Exercise instructions >>
Repeat all entries below exactly as shown.

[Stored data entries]
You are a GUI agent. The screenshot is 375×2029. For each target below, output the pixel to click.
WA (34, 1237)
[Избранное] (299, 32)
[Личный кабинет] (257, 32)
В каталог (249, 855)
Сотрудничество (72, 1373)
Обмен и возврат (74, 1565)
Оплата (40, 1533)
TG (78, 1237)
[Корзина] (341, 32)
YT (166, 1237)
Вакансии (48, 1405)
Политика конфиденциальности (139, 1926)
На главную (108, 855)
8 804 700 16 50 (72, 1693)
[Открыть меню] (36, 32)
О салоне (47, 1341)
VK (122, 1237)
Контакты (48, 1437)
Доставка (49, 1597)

Task result >>
You are a GUI agent. The screenshot is 375×2029. For each target below, output the pixel to click.
WA (34, 1237)
[Избранное] (299, 32)
[Личный кабинет] (257, 32)
В каталог (249, 855)
Сотрудничество (72, 1373)
Обмен и возврат (74, 1565)
Оплата (40, 1533)
TG (78, 1237)
[Корзина] (341, 32)
YT (166, 1237)
Вакансии (48, 1405)
Политика конфиденциальности (139, 1926)
На главную (108, 855)
8 804 700 16 50 (72, 1693)
[Открыть меню] (36, 32)
О салоне (47, 1341)
VK (122, 1237)
Контакты (48, 1437)
Доставка (49, 1597)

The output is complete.